▸ Study questions:
**1.** Answer from the text on the comedian Leonardo de Lima Borges Lins, one answer per line, marked as the questions are:
(a) In which city was he born?
(b) What sentence did he receive in June 2025?
(c) What is the title and year of the first book about stand-up comedy published in Brazil?
**2.** In the text on the comedian Leonardo de Lima Borges Lins, turn the paragraph beginning "Lins was born in Rio de Janeiro" into a short list that keeps its main facts.
**3.** Write the next part of the text on the Brazilian comedian Leonardo de Lima Borges Lins, beginning after its final sentence.

Brazilian comedian (born 1982)

Leonardo de Lima Borges Lins (born September 3, 1982) is a Brazilian stand-up comedian and writer. Known as the "king of black humor," his comedy has an acidic, aggressive and transgressive style and often mocks vulnerable groups and minorities, such as people with disabilities, the elderly, homossexuals, HIV-positive people, Northeastern Brazilians, Afro-Brazilians, and religious minorities. His career is marked by a long list of lawsuits, which culminated in his conviction to 8 years in prison in June 2025; however, he was acquitted in February 2026.

== Biography and career ==
Lins was born in Rio de Janeiro on September 3, 1982. He began his stand-up comedy career in 2005 working on magic shows, creating the show Pão e Circo, and later became a member of Comédia em Pé, the first stand-up group in Brazil. He wrote the first book about stand-up comedy published in Brazil, Notas de um Comediante Stand-up (2009), and Segredos da Comédia Stand-up (2014).

▸ Extracted information:
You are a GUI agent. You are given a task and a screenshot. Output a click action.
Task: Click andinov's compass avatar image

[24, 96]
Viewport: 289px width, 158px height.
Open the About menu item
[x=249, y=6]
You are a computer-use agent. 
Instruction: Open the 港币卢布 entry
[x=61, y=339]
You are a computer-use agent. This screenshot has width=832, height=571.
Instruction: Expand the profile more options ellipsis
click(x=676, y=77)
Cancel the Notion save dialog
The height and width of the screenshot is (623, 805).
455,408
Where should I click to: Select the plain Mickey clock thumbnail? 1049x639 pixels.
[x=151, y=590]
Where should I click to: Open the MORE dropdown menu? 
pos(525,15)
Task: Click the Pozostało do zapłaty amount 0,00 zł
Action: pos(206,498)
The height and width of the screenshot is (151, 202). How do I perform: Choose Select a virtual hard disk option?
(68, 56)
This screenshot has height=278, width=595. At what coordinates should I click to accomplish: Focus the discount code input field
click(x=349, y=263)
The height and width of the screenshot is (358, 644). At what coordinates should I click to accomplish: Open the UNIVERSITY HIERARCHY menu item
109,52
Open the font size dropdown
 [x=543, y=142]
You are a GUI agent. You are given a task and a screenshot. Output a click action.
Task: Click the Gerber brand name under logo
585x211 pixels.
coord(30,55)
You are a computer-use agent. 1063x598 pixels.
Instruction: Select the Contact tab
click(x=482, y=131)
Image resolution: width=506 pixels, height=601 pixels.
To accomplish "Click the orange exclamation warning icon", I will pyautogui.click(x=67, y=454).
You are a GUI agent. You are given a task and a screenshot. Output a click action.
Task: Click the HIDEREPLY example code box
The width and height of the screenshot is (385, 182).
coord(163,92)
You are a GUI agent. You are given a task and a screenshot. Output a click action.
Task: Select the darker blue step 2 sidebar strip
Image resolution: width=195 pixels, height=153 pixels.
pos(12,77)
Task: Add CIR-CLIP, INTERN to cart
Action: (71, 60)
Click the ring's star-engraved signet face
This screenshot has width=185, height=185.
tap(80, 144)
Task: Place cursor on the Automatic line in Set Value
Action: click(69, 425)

▸ Your written answers:
**1.**
(a) Rio de Janeiro
(b) 8 years in prison
(c) Notas de um Comediante Stand-up, 2009

**2.**
- Born in Rio de Janeiro on September 3, 1982
- Began his stand-up career in 2005 working on magic shows and created the show Pão e Circo
- Later joined Comédia em Pé, the first stand-up group in Brazil
- Wrote Notas de um Comediante Stand-up (2009), the first book about stand-up comedy published in Brazil, and Segredos da Comédia Stand-up (2014)

**3.**
Léo Lins gained national fame in 2008 when he participated in the Quem Chega Lá segment on Domingão do Faustão, a competition that introduced new comedians to the public, and he became a finalist. In 2010, he joined the program Legendários on Record, then hosted by Marcos Mion, as a writer. Between 2011 and 2013, he became part of the talk show Agora É Tarde, hosted by Danilo Gentili. When Gentili moved to SBT at the end of 2013 to host The Noite, Lins followed him, remaining on the show until leaving in 2022, after being fired by the network for making a joke about a child with hydrocephalus.

Léo Lins played Fred in the horror comedy film Exterminadores do Além contra a Loira do Banheiro in 2018 and Capitão Jair in the film No Gogó do Paulinho in 2020.

== Controversies ==
In 2013, his visa to Japan was canceled after the release of a video that mixed tragic images of the 2011 tsunami in the Asian country with excerpts from a comedy show performed by the comedian two years earlier, featuring jokes about the topic. In retaliation, a Facebook page run by the Brazilian community in Japan started posting videos that mixed jokes from Lins' 2011 show with images of dead people and devastated locations, set to sad background music. The comedian also received death threats online.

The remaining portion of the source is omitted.